Soru 1:
Tesettür ve özgürlük üzerine aşağıdaki metne göre şu soruları yanıtlayın:
(a) Tesettür yasağı sürdüğü sürece neyi tartışabilmek pek mümkün değildir?
(b) Metinde tesettür nasıl bir rejim olarak tanımlanıyor?
(c) Bedensel/cinsel özgürlük mücadelesi hangi yollarla verilemez?

4. Tesettür yasağı oldukça tesettür-özgürlük ilişkisini bütün boyutlarıyla tartışabilmemiz pek mümkün değildir. Oysa bu tartışma Türkiye için her daim önemli bir tartışmadır. Özgüven temelinde ve kılık kıyafet özgürlüğü çerçevesinde üniversiteleri tesettürlü kadınlara da açmak, sol için yeniden ve daha güçlü bir şekilde, tesettürün kadınlar üzerinde nasıl bir biyopolitik iktidar tasallutu olduğunu tartışmak için elverişli bir zemin de sunmaktadır. Özgürlükçü ve hümanist sol, kılık kıyafet özgürlüğünü savunurken ve kimsenin zorla başının açılmasını veya kapanmasını kabul etmezken, kadınların ve erkeklerin eşit ve her tür dogmatizmden uzak bir şekilde kendi bedenleri ve ilişkisellikleri üzerinde özgürce tasarrufta bulunabilme hakkını ve bu hakkın devamı olan cinsel özgürlüğü de savunur. Tesettür ise yine korku temelinde şekillenen bir cinsel disiplin rejimidir. Ancak bedensel/cinsel özgürlük mücadelesi acilci bir tarzda ve zorla olabilecek bir mücadele değildir; kuşaklar boyu sürebilecek denli uzun vadeli, kültürel ve ideolojik bir mücadeledir; sırtını orduya dayayarak ve demagojik yasaklardan medet umarak verilemez.

Soru 2: Listenin, "Click the Wayback Machine URL input field" ifadesini içeren satırla açılıp listenin son satırıyla kapanan kısmını, iki uçtaki satırlar da dahil olmak üzere aynen yeniden yazın. Resimleri cevaba almayın.

Verilen liste:

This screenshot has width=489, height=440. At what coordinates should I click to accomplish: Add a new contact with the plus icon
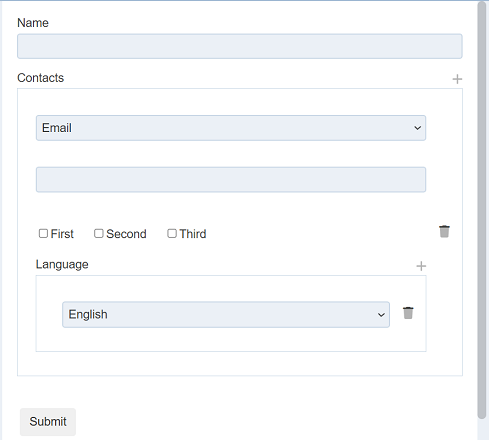457,79
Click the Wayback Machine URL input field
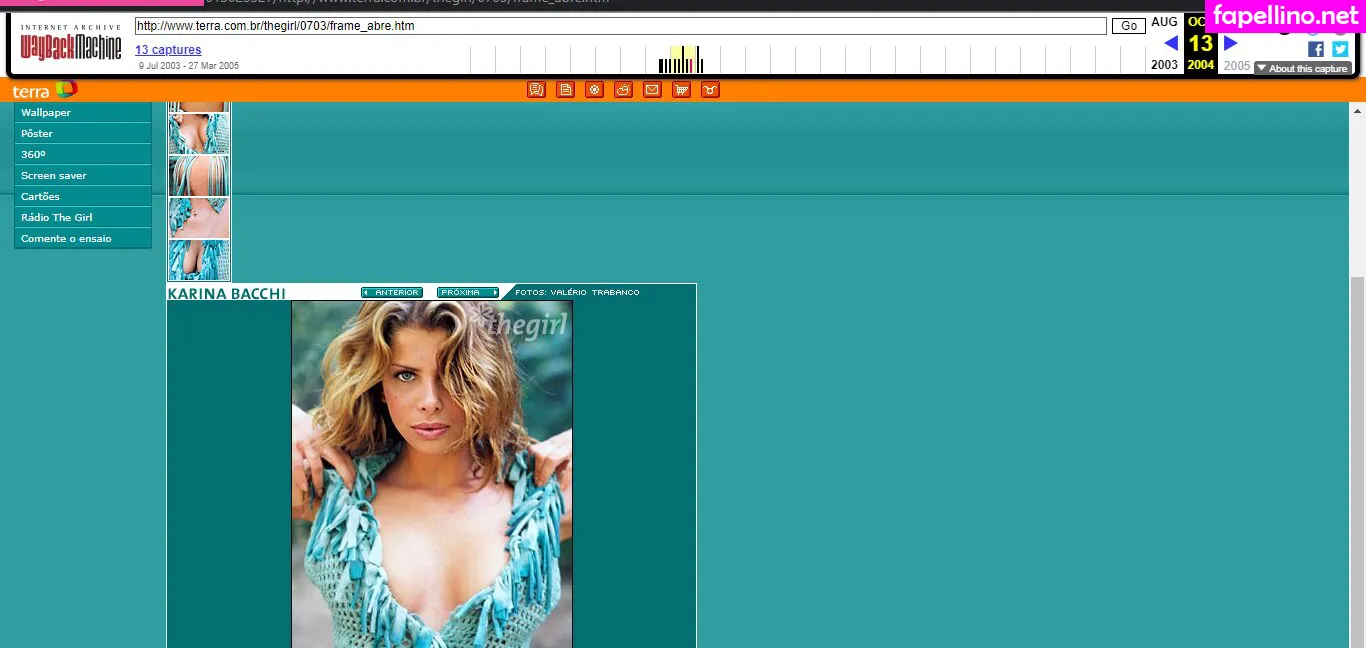This screenshot has width=1366, height=648. point(620,26)
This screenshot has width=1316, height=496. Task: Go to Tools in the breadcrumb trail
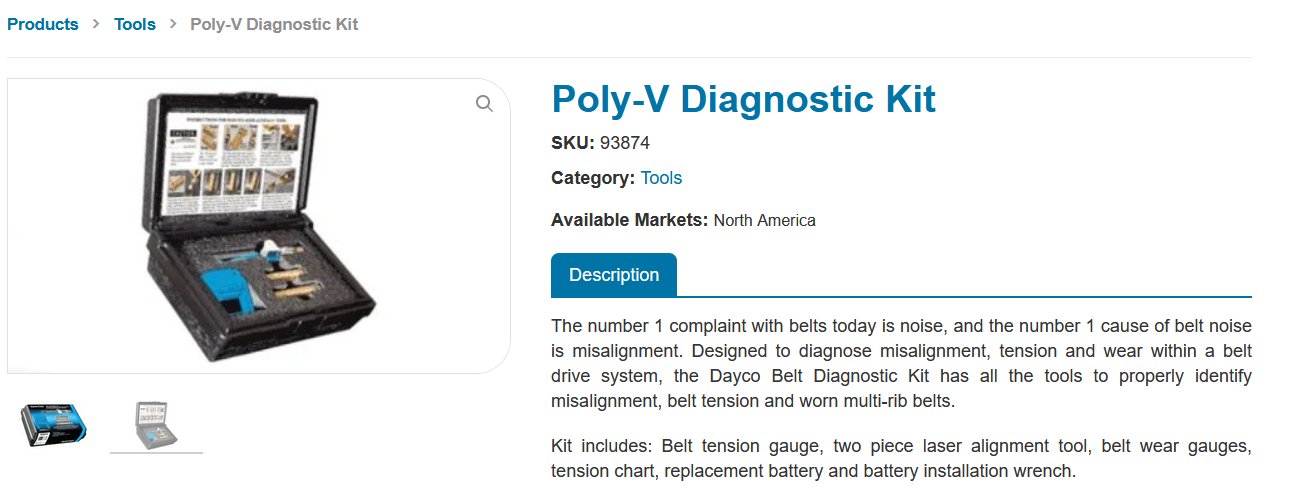point(135,24)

Cevap 1:
(a) Tesettür-özgürlük ilişkisini bütün boyutlarıyla tartışabilmek pek mümkün değildir.
(b) Korku temelinde şekillenen bir cinsel disiplin rejimi olarak tanımlanıyor.
(c) Sırtını orduya dayayarak ve demagojik yasaklardan medet umarak verilemez.

Cevap 2:
Click the Wayback Machine URL input field
This screenshot has width=1366, height=648. point(620,26)
This screenshot has width=1316, height=496. Task: Go to Tools in the breadcrumb trail
point(135,24)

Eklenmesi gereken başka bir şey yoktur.